LACROIX : « LES PIQUES FONT PARTIE DU JEU »
Portés par le renouvellement de leur effectif, le réajustement de leur staff et un recrutement réussi, les Toulousains vivent une renaissance, s’affirmant l’une des équipes les plus séduisantes du cru 2017-2018. Jusqu’à finir sur la troisième marche de la phase régulière. Mais, sur les neuf mois de compétition, un seul adversaire n’a pas été battu… Castres ! Début décembre, les Tarnais s’étaient imposés à ErnestWallon (41-31) pour la première fois depuis 39 ans.Après le match,Tekori avait clamé dans le vestiaire qu’il était hors de question de perdre une deuxième fois. Il y a six semaines, les Castrais l’ont néanmoins emporté à nouveau (28-23) - Mola avait mis des cadres au repos - après avoir été menés de quinze points à la pause. Urios n’avait pas raté le coche : « Aucune équipe du Castres olympique, à part celle de 2017-2018, n’avait battu Toulouse à l’aller et au retour. Après avoir été des héros à Toulouse, on entre aujourd’hui dans la légende. »

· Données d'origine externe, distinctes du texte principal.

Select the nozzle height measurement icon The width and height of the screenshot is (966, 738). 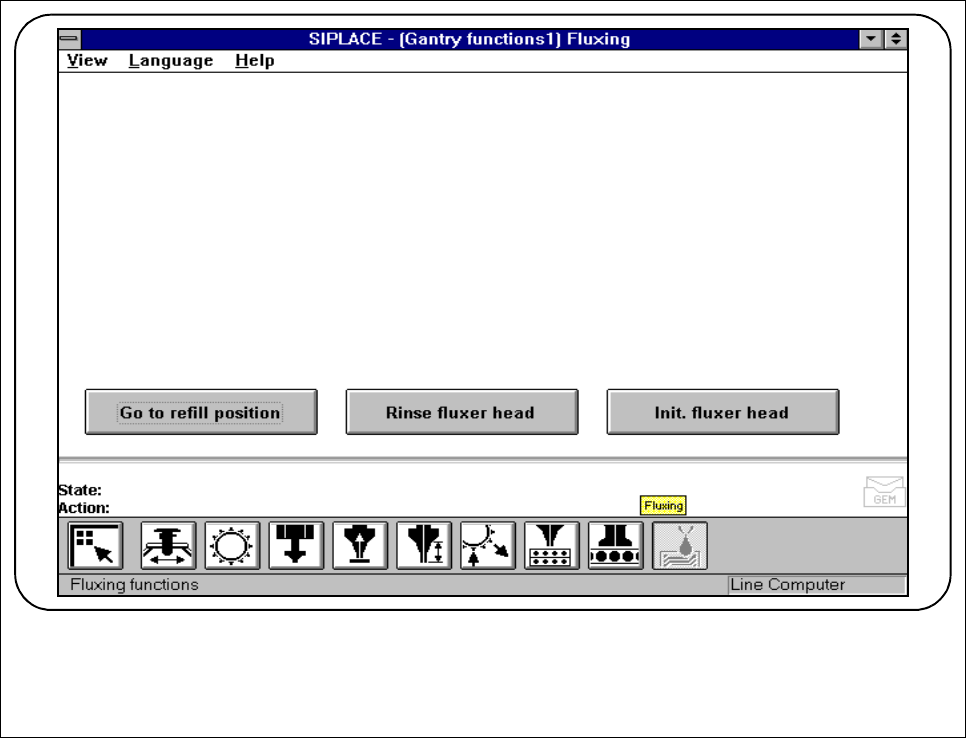tap(424, 546)
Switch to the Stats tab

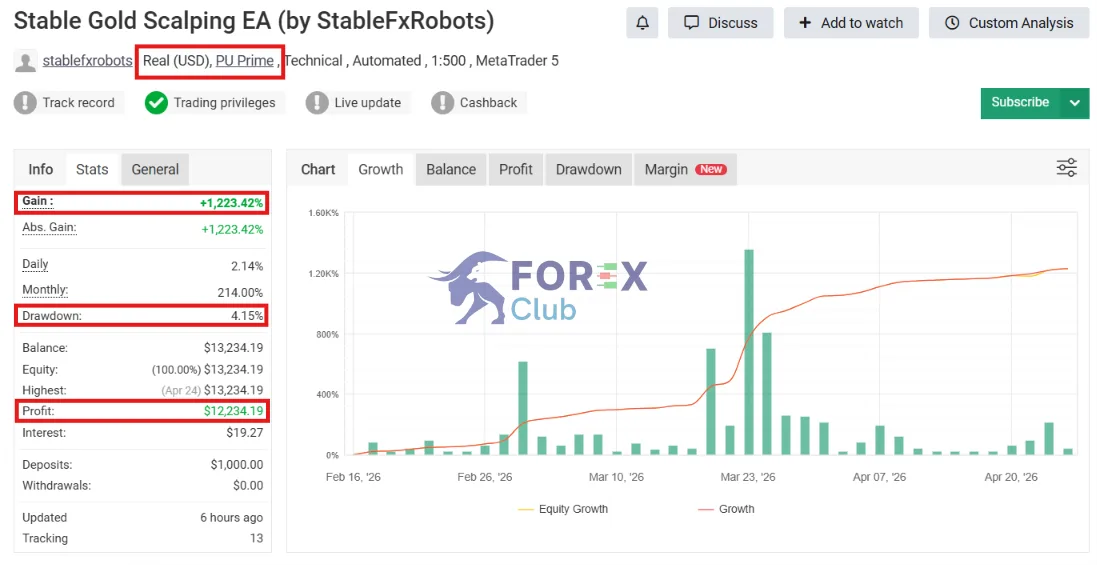pos(92,169)
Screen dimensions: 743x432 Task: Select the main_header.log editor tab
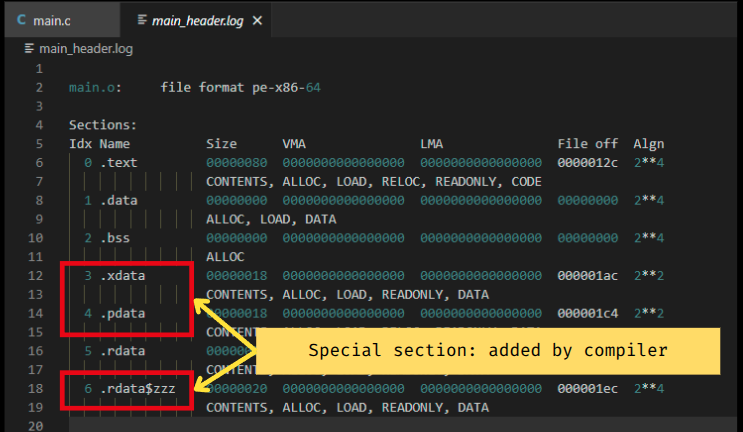196,19
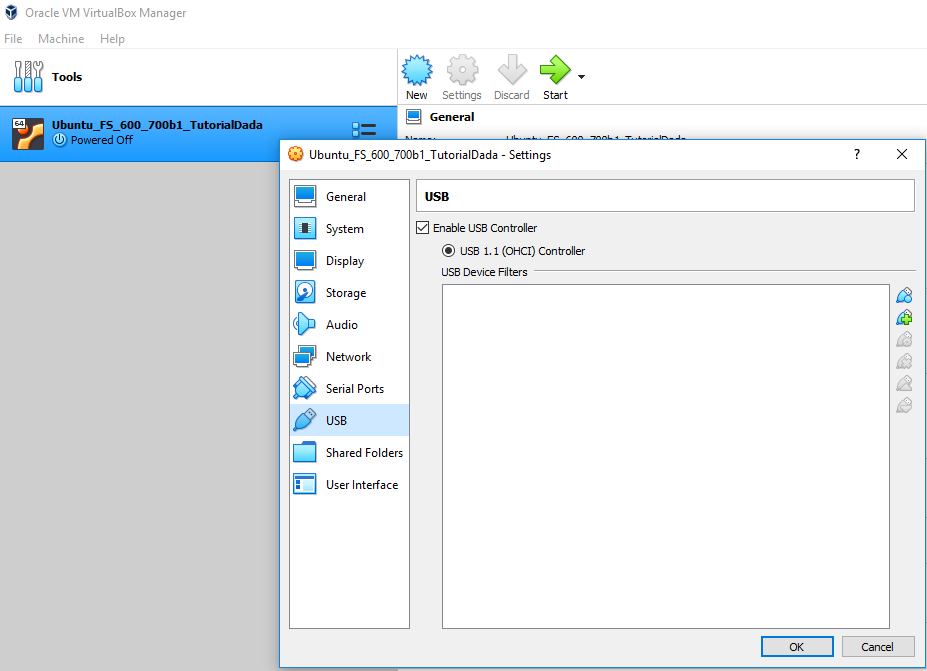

Lundi soir, sur les ondes de France Bleu Toulouse, Didier Lacroix, acceptant la notion de « derby », a admis que « les petites piques font partie du jeu. » Ajoutant : « Castres est une équipe qui arrive clairement à nous faire déjouer. Elle nous a battus deux fois, donc on pourrait prendre en compte que Castres est favori… » Le traditionnel bal des échanges verbaux dans un contexte tellement particulier. Même si Urios et Mola, dont les relations glaciales sont de notoriété publique depuis que le premier a entraîné le second entre 2002 et 2005, ont refusé de tomber dans le piège des attaques. Interrogé sur son homologue, Mola avait évacué il y a peu : « Nous accordons beaucoup d’importance aux entraîneurs mais, en fonction de la composition et des forces que nous avons, nous ne sommes pas les mêmes. »
La dernière passe d’armes ? Elle a en fait eu lieu sur Twitter, à travers les comptes officiels des deux clubs. Le 7 mai, jour de la mise en vente des places, le CO se plaignait : « En raison du faible quota de places alloué par le Stade toulousain, il n’y a plus de billet en vente au stade. »
Réponse cinglante : « Le Stade toulousain souligne qu’il a scrupuleusement respecté le règlement de la LNR et envoyé 2 400 places au CO, soit 15 % du nombre total de places commercialisables prévu au cahier des charges. » Le match -une affiche qui, à vrai dire et pour des raisons diverses, satisfait les deux camps- était lancé.